At its regular monthly meeting Monday night, council heard that any vote on the project's approval would be delayed until after the city officially adopts its new Integrated Municipal Sustainability Plan (IMSP) and Development Regulations. Following that, Thomas Resources will then have to reapply for permission to carry out its proposed project.
A discrepancy in the development regulations governing the watershed area was identified through a legal review process undertaken by the city in its consideration of Thomas Resources’ proposal to conduct core drilling of 21 holes at nine locations around the watershed.
The company’s controversial exploration project is aimed at an eventual garnet and kyanite quarry operation.
In 2002, according to a release from the city, staff realized that Corner Brook’s water supply area was governed by two conflicting sets of regulations — one inside the city’s planning boundary and one outside.
As a result, the city made a request to the minister of Municipal Affairs to expand its municipal planning area boundary to include the natural drainage area for Corner Brook Stream.

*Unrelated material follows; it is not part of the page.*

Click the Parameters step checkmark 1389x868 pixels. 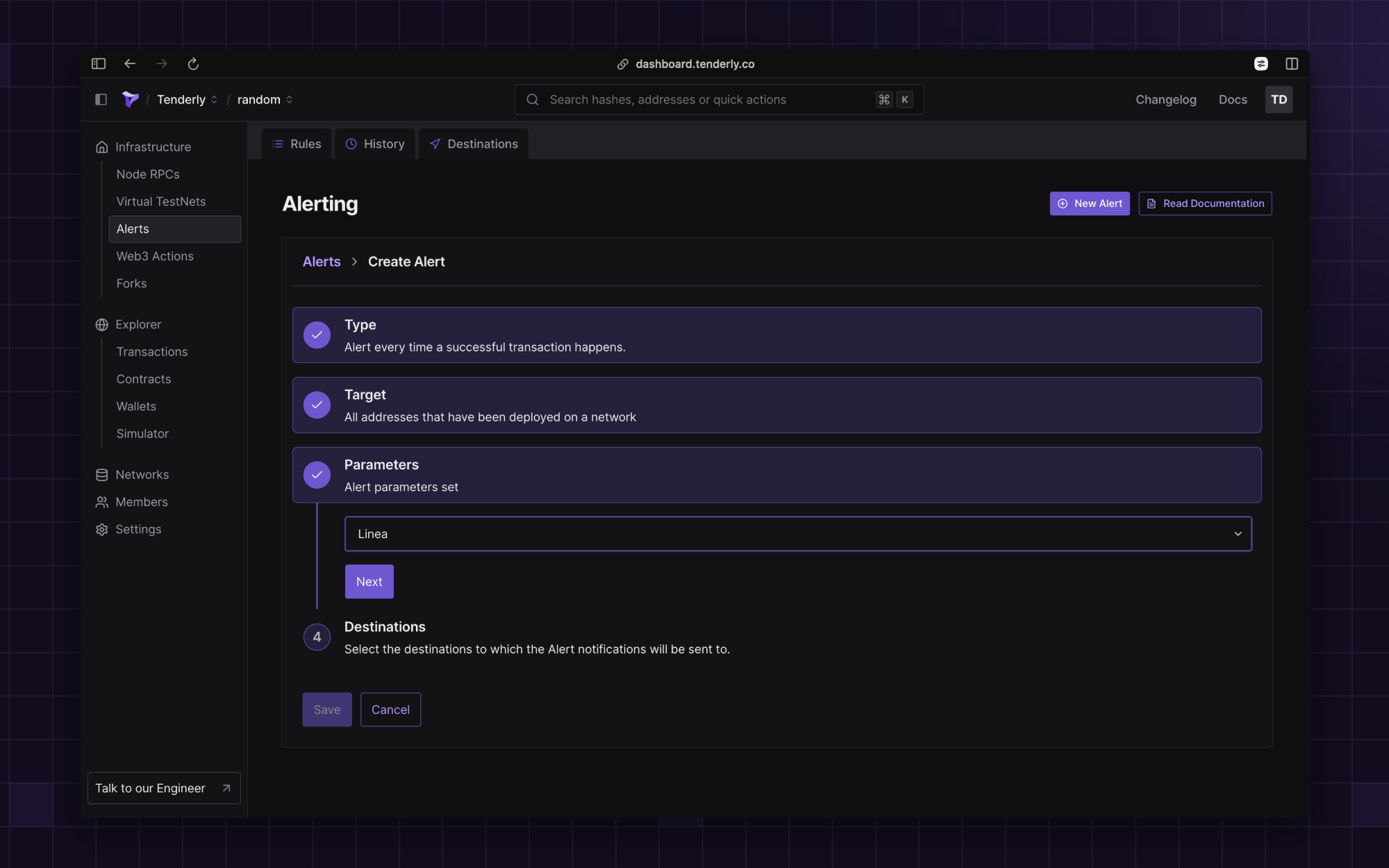[x=317, y=475]
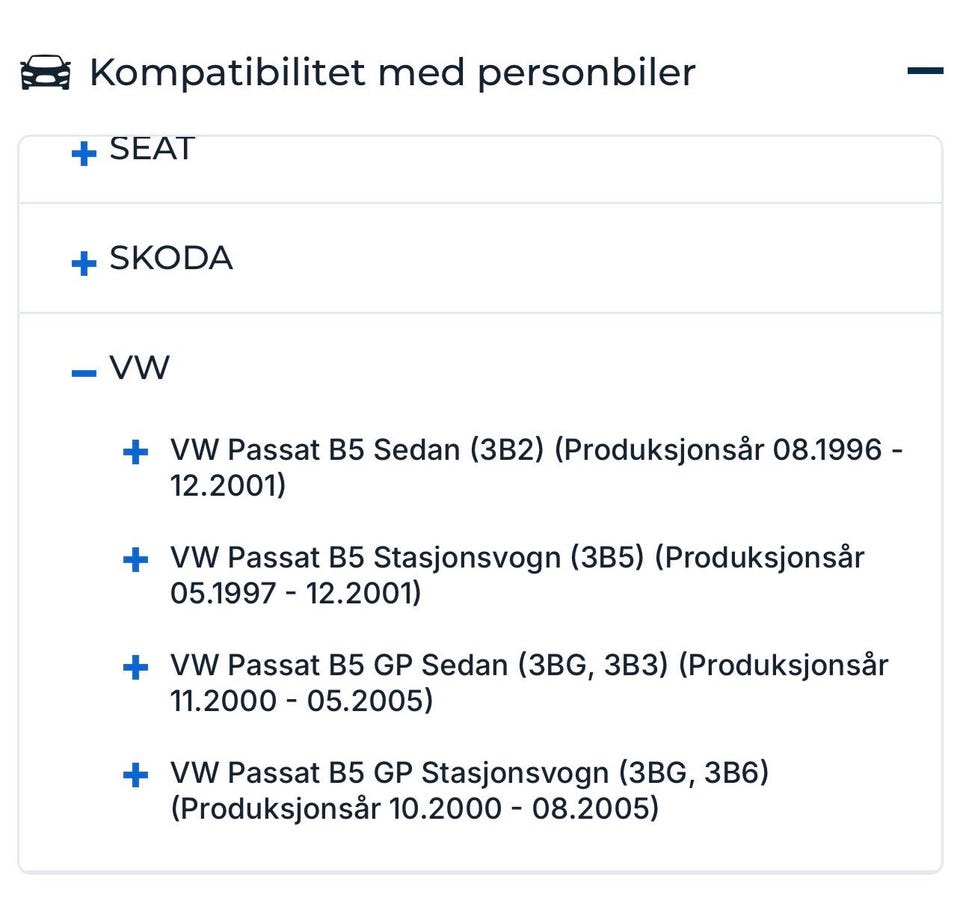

The request was granted, but the new regulations won’t take effect until the new IMSP has been made into law by the provincial government.
The plan is currently in the commisioner’s hearing phase, and is expected to be adopted by late spring or early summer.
Monday night, city staff said it would be “in the best interest of both the public and the proponent to consider the proposal in the context of the new Development Regulations.”
The application will be subject to a minimum 14-day public consultation period, following which city council would vote on whether to approve the application.
Coun. Gary Kelly encouraged the public to continue to provide the city with feedback on the issue.